▶ _HOW TO COMPLETE THIS TASK_:
Once the line containing "The height and width of the screenshot is (842, 700)." is found, copy it and each subsequent line exactly. Stop at the end of the records below.

--

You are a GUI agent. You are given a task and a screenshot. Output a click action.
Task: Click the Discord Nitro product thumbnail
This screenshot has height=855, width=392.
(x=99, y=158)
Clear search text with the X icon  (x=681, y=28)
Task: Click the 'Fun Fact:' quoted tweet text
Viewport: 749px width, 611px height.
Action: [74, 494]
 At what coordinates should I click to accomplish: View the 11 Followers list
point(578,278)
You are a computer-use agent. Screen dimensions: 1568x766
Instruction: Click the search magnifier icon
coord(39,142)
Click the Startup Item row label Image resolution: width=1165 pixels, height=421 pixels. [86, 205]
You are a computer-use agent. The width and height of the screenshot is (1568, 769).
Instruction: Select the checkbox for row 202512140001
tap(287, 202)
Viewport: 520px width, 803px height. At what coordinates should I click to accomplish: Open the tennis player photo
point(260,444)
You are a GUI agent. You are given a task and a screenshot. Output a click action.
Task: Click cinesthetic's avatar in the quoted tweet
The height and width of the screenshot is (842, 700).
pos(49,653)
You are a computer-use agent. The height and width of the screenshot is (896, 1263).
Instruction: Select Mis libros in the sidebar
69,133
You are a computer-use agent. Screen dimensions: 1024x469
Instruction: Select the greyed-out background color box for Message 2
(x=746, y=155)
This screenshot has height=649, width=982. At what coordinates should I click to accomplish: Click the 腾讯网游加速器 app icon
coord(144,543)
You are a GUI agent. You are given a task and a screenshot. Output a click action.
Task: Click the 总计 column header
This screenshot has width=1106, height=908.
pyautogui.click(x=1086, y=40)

--

▶ _ANSWER BELOW_:
The height and width of the screenshot is (842, 700).
pos(49,653)
You are a computer-use agent. The height and width of the screenshot is (896, 1263).
Instruction: Select Mis libros in the sidebar
69,133
You are a computer-use agent. Screen dimensions: 1024x469
Instruction: Select the greyed-out background color box for Message 2
(x=746, y=155)
This screenshot has height=649, width=982. At what coordinates should I click to accomplish: Click the 腾讯网游加速器 app icon
coord(144,543)
You are a GUI agent. You are given a task and a screenshot. Output a click action.
Task: Click the 总计 column header
This screenshot has width=1106, height=908.
pyautogui.click(x=1086, y=40)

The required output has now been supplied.